Speaking as the chief guest, Sylhet Divisional Commissioner Dr Muhammad Mosharraf Hossain said, "Leaving no one behind is the key aim of SDG. And to achieve the goal of SDG, female tea garden workers cannot be left behind. In this division, people of tea gardens and haor areas are deprived of many things, which must be changed."

"Tea gardens were established by the British and ruled with their colonial mentality. But now, these gardens are owned and operated by Bangladeshis. So, the British mindset must go," he said.

The UN SDG Joint Programme at 25 tea gardens in Sylhet division, which started in January 2020 with a budget of two million USD, will end on March 31 this year.

The key expected output of the programme are -- capacity for policy and legislative reform, capacity for data and analysis, the capacity of duty bearers of service delivery, the capacity of rights-holders to access services and capacity of rights-holders to claim accountability and women's and girls' rights.

Thanking all partners of the programme, Tuomo Poutiainen, country director of ILO, in his welcome speech, said, "The programme's topic is social protection and particularly the circumstances of the women tea garden workers. It also focuses on fundamental changes in access to services."

In the keynote speeches, Alexius Chicham of ILO; Dr Animes Biswas, Mashiur Rahman of UNFPA; Tapati Saha of UN Women; and Khondokar Luthful Khaled of UNICEF explained the impact of the programme in the selected tea gardens.

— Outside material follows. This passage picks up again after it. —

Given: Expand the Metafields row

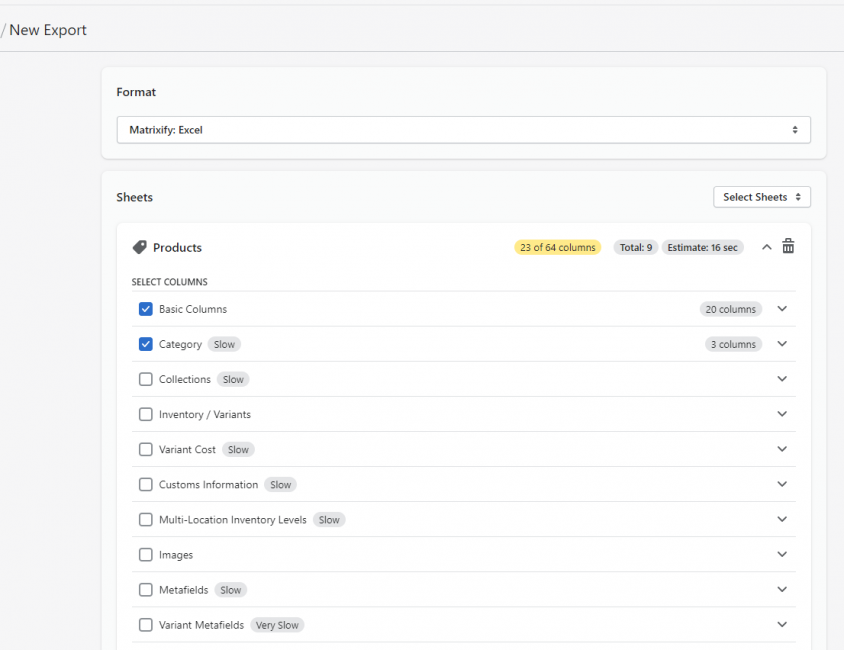Looking at the screenshot, I should [x=781, y=589].
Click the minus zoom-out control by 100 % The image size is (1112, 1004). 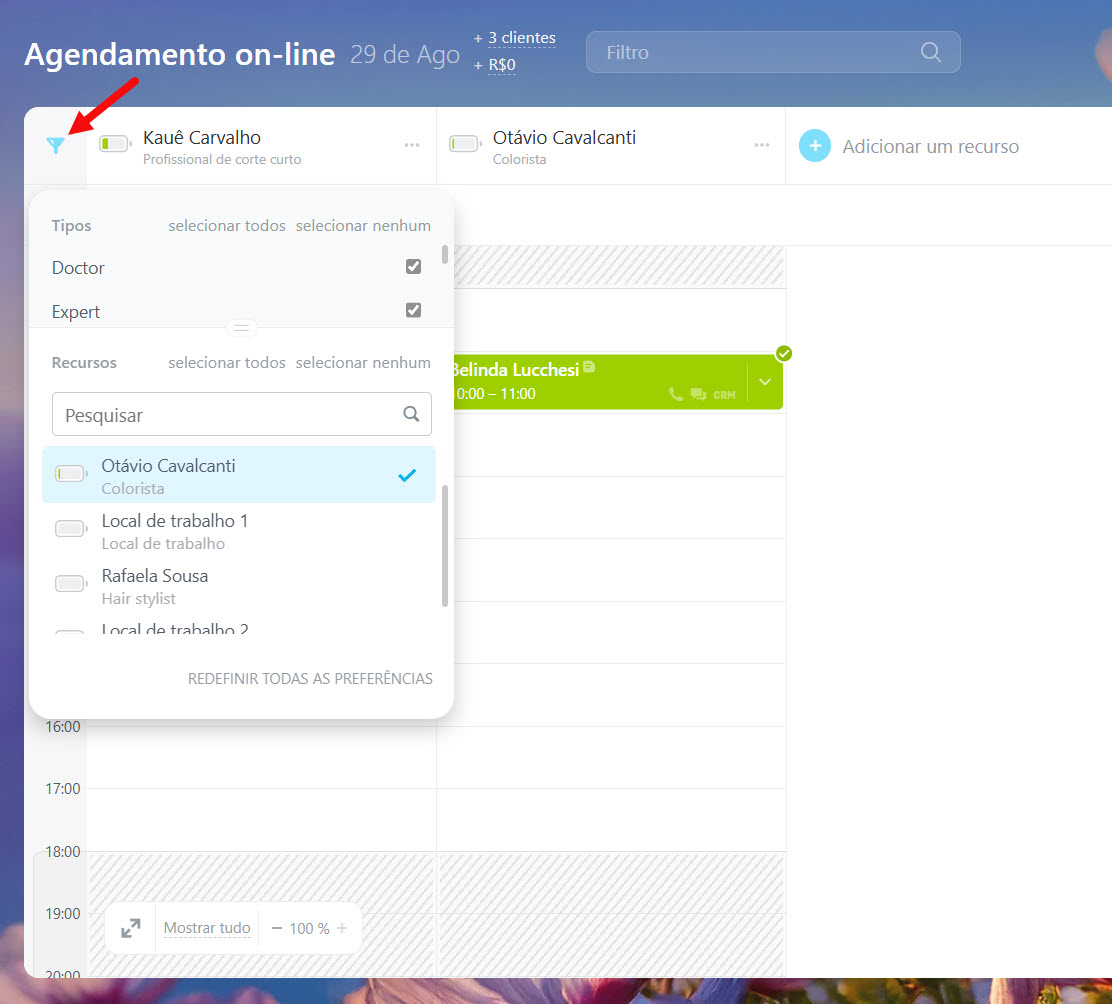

In the keynote presentation, they stated that the programme worked for capacity building on collective bargaining, leadership, gender talk for changing social norms and gender stereotypes, creating access to social services of maternal health and family planning, data harmonization and coordination, increased institutional births, MUAC screening-SAM child identification and education sector and early childhood development.